Drag the point on the interaction diagram to explore how axial load and moment combine.
When P and M act together, their stresses add: σ(y) = P/A ± My/I. The cross-section doesn't care which load caused it — it just sees total stress. The AISC H1-1 interaction equation treats each load as a fraction of the section's capacity: P/P_n + (8/9)·M/M_n ≤ 1.0. If the point is inside the boundary on the interaction diagram, the section works. Outside, it doesn't.
Most real columns carry both axial load (P from gravity) and bending moment (M from lateral loads, eccentricity, or frame action). The stresses add: σ = P/A ± My/I. One side of the section gets compression from both effects; the other gets partial relief.

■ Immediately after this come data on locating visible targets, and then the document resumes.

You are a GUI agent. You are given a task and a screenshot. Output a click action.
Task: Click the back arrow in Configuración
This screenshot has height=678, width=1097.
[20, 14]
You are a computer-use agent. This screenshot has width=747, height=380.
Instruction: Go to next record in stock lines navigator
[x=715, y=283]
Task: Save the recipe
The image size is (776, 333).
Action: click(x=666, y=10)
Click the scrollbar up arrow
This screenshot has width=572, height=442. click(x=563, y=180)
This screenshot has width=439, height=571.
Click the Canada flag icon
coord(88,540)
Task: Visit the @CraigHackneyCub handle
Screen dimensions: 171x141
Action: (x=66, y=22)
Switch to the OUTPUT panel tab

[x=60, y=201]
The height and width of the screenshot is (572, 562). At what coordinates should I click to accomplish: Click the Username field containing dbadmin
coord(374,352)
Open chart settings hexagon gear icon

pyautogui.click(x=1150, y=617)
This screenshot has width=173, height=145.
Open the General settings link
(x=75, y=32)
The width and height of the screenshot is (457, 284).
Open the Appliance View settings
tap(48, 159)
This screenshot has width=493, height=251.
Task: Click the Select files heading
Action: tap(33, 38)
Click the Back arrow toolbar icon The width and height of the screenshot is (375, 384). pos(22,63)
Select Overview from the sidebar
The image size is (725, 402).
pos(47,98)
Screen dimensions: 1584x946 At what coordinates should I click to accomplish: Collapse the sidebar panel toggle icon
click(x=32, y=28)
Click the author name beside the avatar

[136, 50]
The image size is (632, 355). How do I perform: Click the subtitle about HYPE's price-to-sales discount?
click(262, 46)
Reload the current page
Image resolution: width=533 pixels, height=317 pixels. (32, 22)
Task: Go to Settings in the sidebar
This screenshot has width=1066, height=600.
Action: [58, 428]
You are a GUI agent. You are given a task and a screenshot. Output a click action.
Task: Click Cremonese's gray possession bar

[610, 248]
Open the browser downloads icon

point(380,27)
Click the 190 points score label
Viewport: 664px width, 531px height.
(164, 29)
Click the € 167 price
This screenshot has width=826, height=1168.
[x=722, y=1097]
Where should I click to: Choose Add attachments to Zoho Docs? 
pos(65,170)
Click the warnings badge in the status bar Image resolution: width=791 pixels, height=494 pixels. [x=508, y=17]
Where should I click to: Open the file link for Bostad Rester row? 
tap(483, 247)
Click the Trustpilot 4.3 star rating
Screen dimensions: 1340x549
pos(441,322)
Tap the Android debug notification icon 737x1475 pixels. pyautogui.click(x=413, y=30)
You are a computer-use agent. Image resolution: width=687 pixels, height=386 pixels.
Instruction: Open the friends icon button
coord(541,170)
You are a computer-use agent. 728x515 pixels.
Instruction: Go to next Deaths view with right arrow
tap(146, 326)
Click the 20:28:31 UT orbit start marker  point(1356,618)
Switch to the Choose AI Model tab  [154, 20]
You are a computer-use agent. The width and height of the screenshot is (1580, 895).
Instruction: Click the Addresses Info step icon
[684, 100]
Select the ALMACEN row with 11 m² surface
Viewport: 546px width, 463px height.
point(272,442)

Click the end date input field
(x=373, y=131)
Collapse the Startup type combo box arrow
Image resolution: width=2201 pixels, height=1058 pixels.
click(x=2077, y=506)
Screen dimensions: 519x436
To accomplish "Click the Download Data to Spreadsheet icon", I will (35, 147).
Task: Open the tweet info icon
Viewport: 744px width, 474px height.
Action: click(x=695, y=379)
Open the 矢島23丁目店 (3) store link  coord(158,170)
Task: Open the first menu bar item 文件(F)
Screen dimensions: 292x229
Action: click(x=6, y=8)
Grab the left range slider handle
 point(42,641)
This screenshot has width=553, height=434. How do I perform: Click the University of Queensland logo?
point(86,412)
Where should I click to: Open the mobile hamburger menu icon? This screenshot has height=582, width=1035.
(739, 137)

The section doesn't care which load caused the stress — it just sees the total. Design must check the combined effect, not each load independently.
AISC H1-1 expresses this as a utilization check. When axial demand is significant (Pu/φPn ≥ 0.2): Pu/φPn + (8/9)(Mu/φMn) ≤ 1.0. When axial is light (Pu/φPn < 0.2): Pu/(2φPn) + Mu/φMn ≤ 1.0. The kink at Pu/φPn = 0.2 is visible in the interaction diagram — the tool below plots this boundary. Any point inside the curve passes; outside fails.